M-OHHHH-MA: Marina Abramovich

Marina Abramovich's show at MoMA is the most incalculably imposing art exhibition you're likely to see anywhere. The performance artist presents herself in the gallery's atrium, staring down anyone game enough to sit opposite. The challenger can sit for as long as they're able, all day if they can, while hopefuls sit waiting in the wings for the chance to continue their predecessor's stare.
The concept is simple. Two people, two chairs, separated by a table. No communication passing between them other than that contained in a gaze. Weird? Certainly. Interesting? Most definitely.
The piece, in which Marina Abramovich takes part all day, every day, for 3 months, is a placid opening to one of the most provocative installations ever to grace the MoMA environs. In the adjacent rooms, live models stand in doorways less than a foot apart, subjecting their naked selves to the invited and uninvited contact of passers-by; a woman lies naked with a skeleton lain against her torso; another is poised on a bicycle seat suspended from the side of a wall, arms extended, naked and somehow militant; more young females sit back to back tied together by their ponytails; and another couple stands, staring into each other eyes, connected only by pointed fingers.
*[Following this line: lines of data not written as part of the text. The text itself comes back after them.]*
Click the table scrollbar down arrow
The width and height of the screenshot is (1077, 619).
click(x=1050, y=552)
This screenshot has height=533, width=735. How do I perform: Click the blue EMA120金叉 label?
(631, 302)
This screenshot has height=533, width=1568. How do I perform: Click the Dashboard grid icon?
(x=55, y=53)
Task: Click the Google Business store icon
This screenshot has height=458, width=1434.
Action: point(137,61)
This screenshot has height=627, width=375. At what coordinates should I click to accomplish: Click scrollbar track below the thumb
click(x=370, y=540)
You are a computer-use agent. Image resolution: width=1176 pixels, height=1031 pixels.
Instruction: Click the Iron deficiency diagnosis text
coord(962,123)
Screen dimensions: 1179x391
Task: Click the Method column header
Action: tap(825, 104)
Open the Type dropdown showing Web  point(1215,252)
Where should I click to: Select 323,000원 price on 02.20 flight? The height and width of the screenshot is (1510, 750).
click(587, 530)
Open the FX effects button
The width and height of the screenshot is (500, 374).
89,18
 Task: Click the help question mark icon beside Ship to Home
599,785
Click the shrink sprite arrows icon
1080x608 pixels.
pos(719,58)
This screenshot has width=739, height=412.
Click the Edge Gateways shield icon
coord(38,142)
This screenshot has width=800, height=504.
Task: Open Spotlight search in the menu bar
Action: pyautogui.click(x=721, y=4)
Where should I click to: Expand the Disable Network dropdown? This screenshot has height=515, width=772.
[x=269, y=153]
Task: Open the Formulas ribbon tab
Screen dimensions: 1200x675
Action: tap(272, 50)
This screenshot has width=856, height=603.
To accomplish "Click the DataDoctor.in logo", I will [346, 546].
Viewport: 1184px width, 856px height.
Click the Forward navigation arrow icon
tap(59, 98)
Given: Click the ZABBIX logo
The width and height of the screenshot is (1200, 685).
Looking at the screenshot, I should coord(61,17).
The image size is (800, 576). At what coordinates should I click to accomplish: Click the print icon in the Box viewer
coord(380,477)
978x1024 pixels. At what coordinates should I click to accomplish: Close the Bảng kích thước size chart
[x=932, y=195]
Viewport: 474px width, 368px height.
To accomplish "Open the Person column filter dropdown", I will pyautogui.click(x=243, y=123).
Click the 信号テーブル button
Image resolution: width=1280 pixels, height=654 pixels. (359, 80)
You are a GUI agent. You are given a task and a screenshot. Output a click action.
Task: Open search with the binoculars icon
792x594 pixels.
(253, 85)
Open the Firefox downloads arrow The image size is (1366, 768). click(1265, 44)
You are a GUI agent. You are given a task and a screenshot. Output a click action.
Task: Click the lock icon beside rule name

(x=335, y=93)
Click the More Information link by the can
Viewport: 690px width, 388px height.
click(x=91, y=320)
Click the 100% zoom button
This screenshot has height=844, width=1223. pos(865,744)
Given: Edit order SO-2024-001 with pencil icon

All he while, videos of a younger Marina show the provocateur repetitively walking into walls, crashing into her former performance partner, screaming until her voice gives out, and flailing herself to the point of absolute exhaustion.
While many of the early works were designed to bring attention to a litany of causes - the hypocrisies of the Catholic Church, communism vs. socialism, the massacres in Albania, Bosnia and elsewhere - others seem to exist just to sustain their own merit, and the artist's merits as the most interesting, and institution-backed, performance artist, in the world today (Vegas not included). Abramovich is not a stuntperson, nor a magician, she simply uses herself, her body, and now the bodies of her team, to enact her art pieces.
Somehow, the show that started as curious, transforms first to traumatic and becomes, by its end, an absolute triumph. No matter how I dissect the work, the fact remains that I just cannot stop questioning its impact, cannot stop obsessing about its purpose, cannot stop staring at it in my mind's eye.